* **Text to read**:
------------
I must say, my gluten-free pop-tarts recipe is one of my all-time favorite recipes. It’s fun to make (consider it a craft project!) and tastes incredible, better than the processed Pop-Tarts of my childhood. I overload my homemade gluten-free pop-tarts with cherry jam filling and sweet icing.
If you’re looking for a delicious, jam-filled, gluten-free treat, homemade pop-tarts made without gluten are the way to go.
Realistically, however, it can be challenging to whip up a batch of pop-tarts every time you crave one, and therefore, you might be looking for a good store-bought option instead.
Today, several copycat gluten-free Pop-Tarts brands are on the market, and I’ve got the scoop on them so you don’t waste your time or hard-earned money on gluten-free products that miss the mark.
Katz Gluten-Free Toaster Pastries
Katz is a name the gluten-free community knows and trusts. All of the brand’s products are certified gluten-free by the GFCO. All Katz products are also nut-free, dairy-free, and certified kosher.
I think they look like off-brand Pop-Tarts, but alas, they do look like Pop-Tarts. I warmed them in the toaster oven for 40 seconds, then dug in.
I thought the texture was good. It’s flaky but doesn’t fall apart. It reminded me of a pie crust or flaky strudel.
It tasted good. It’s sweetened with natural sugar and has a pleasant flavor and aftertaste. I enjoyed the jam-filling but wished there was more of it.
I also enjoyed the icing on top. It looks like the equipment it’s made on doesn’t quite apply the icing evenly on top, so all the toaster pastries were slightly “off” in appearance. As you can see, the icing isn’t entirely centered on the rectangle pastry. Regardless of appearances, this is a satisfying gluten-free pop-tarts alternative.
------------
* **Raw records**:
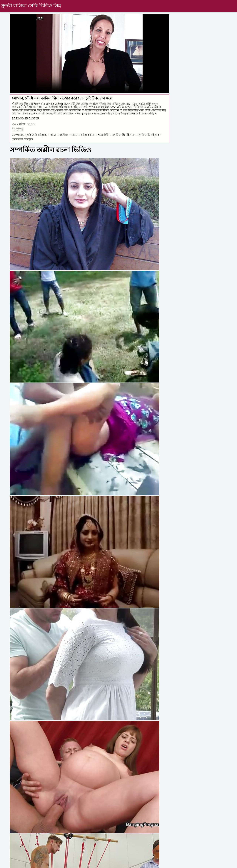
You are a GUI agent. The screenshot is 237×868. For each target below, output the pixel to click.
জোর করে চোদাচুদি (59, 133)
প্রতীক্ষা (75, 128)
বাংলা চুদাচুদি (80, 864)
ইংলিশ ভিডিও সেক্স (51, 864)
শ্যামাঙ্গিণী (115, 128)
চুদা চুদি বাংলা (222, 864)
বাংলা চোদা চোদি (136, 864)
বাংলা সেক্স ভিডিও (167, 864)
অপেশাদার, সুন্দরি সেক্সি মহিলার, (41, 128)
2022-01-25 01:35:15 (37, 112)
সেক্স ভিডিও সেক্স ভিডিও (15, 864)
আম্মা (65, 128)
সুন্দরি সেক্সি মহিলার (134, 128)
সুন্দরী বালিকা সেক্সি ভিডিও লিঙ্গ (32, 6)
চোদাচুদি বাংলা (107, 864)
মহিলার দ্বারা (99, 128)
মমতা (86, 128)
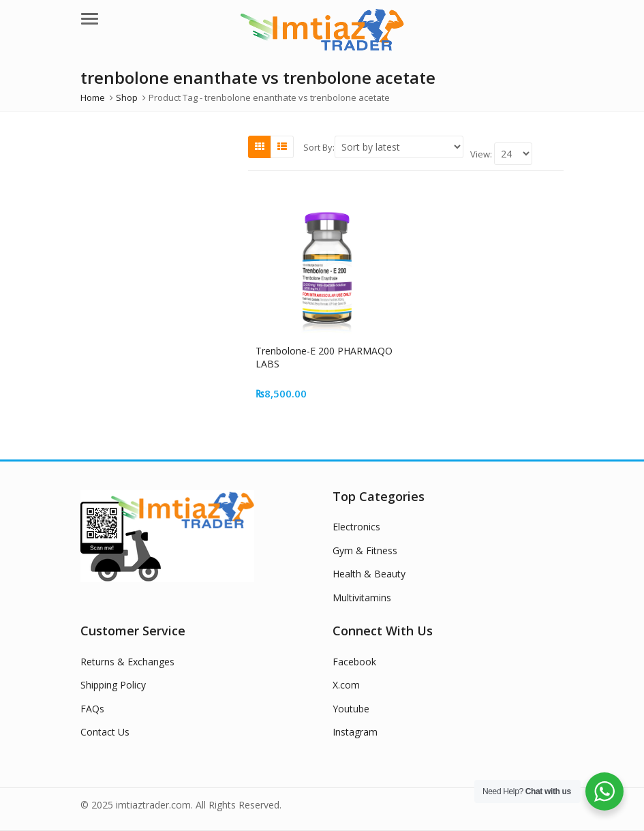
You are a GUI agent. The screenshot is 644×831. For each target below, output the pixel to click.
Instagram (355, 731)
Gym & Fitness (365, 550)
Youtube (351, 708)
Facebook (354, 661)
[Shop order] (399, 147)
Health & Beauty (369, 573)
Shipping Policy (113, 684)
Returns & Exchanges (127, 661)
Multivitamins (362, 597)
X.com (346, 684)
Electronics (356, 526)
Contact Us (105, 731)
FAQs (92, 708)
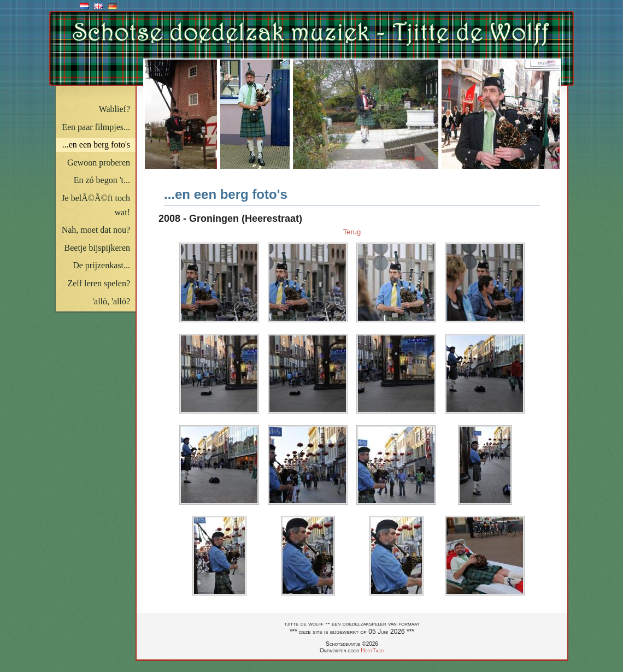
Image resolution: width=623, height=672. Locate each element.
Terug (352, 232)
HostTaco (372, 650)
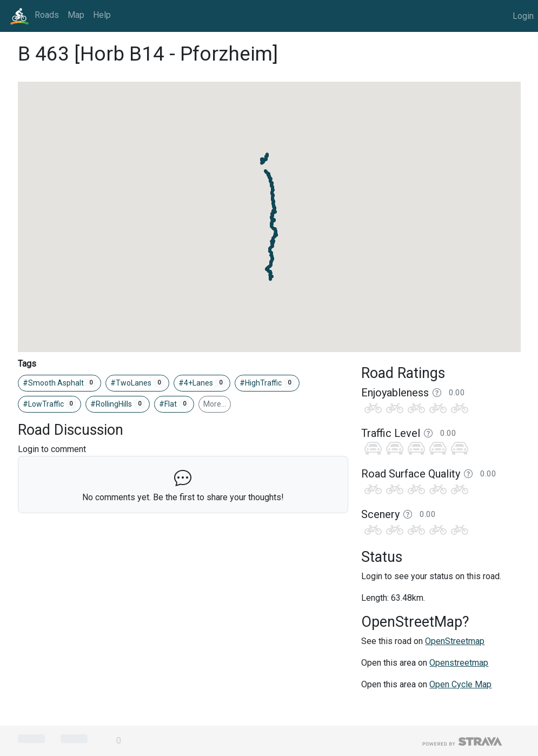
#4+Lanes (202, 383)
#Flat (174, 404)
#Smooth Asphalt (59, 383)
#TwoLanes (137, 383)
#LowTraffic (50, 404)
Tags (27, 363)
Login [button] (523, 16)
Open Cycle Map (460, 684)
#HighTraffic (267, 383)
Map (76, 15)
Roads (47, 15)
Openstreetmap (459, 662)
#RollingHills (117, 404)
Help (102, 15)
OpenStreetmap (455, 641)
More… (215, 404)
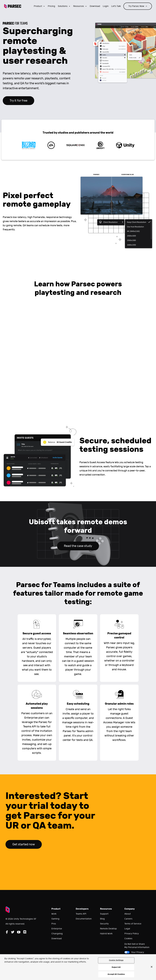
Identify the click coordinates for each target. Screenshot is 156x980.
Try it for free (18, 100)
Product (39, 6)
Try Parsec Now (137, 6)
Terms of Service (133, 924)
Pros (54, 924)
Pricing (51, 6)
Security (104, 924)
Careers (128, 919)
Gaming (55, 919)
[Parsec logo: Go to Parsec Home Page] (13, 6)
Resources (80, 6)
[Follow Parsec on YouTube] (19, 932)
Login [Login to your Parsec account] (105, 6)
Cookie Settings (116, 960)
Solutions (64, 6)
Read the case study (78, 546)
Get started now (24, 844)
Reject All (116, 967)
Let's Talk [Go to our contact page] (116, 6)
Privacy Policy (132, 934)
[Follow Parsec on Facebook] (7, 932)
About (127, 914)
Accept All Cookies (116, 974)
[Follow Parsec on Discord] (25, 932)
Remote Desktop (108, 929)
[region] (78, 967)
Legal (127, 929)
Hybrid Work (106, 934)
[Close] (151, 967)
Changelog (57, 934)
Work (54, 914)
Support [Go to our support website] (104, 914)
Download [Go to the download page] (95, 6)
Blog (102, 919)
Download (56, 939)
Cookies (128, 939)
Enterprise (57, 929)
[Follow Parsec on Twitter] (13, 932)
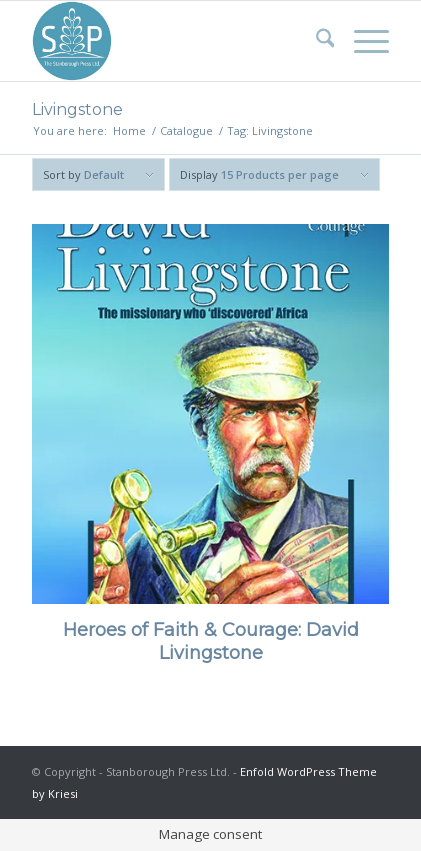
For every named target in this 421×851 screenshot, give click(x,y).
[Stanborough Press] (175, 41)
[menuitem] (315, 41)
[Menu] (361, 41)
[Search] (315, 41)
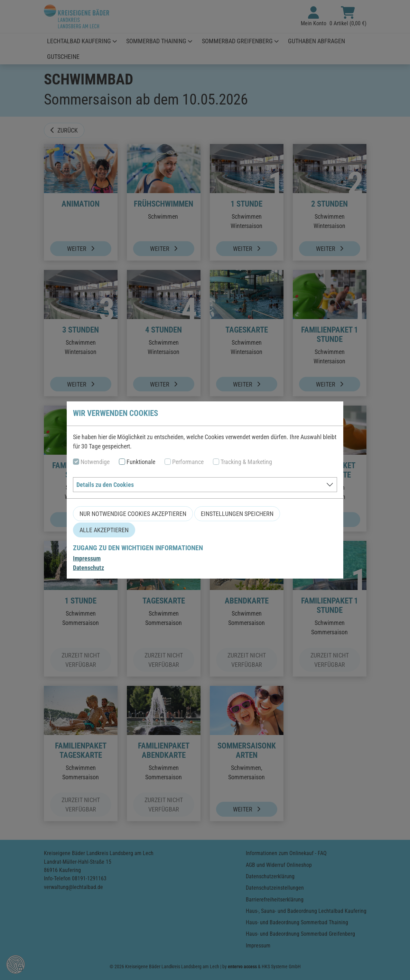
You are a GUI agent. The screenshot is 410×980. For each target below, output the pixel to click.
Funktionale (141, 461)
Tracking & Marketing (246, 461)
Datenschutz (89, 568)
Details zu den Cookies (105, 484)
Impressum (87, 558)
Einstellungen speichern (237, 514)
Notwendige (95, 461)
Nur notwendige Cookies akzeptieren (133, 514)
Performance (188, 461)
------------
* **Work to complete**:
(1) Answer these from the gluten-free pop-tarts review:
(a) What filling does the writer put in the homemade pop-tarts?
(b) Which organization certifies all Katz products as gluten-free?
(c) How long did the writer warm the Katz pastries in the toaster oven?
(2) Write the next part of the gluten-free pop-tarts review, picking up after its last sentence.
The records are separate material and have nothing to do with the gluten-free pop-tarts review.

* **Answers by task**:
(1)
(a) Cherry jam
(b) The GFCO
(c) 40 seconds

(2)
Please note that many reviews on Amazon talk about how the toaster pastry falls apart in the toaster. That didn’t happen to me. I toasted it on the lowest setting for 40 seconds, and it was perfect.
Also, many reviews talk about how it arrived in a crumbled mess. My Katz’s toaster pastries arrived intact, albeit fragile.
Remember, these pastries are made without gluten. Gluten acts as “glue” to hold pastries together. These are much more delicate than Kellogg’s Pop-Tarts, but that’s to be expected when dealing with gluten-free foods.
A two-pack costs $13 on Amazon, meaning each pop-tart costs approximately $1.63. This makes Katz’s toaster pastries the best value in addition to the best-tasting gluten-free pop-tart.
Bottom Line on Katz: Katz makes the best-tasting and best-value gluten-free pop-tarts alternative. While it’s not perfect, Katz offers the best way for the gluten-free community to enjoy these delicious pastries without making their own.
Bobo’s Gluten-Free Toaster Pastries
I tried Bobo’s gluten-free toaster pastries a few years ago and went to reorder some to complete this review. However, they’re sold out on Amazon and Bobo’s website, with no ETA on when they will be available or if they’re being discontinued. Therefore, I’m writing this review using muscle memory.
These gluten-free toaster pastries resemble Pop-Tarts in that they’re rectangular-shaped and have a fruit filling but do not taste like Pop-Tarts. They’re also missing the icing on top.
These toaster pastries are much softer than regular Pop-Tarts, and because they’re made primarily with rolled oats and oat flour, they taste more like a Nutrigrain Bar. Each “Toaster” needs more filling.
A pack of 12 toaster pastries costs $23, about $1.92 per pastry.
Bottom Line on Bobo’s: Bobo’s toaster pastries taste nothing like Pop-Tarts. However, you might enjoy Bobo’s Toasters if you like soft whole-grain granola bars. Bobo’s only resembles Pop-Tarts in shape, but not in taste.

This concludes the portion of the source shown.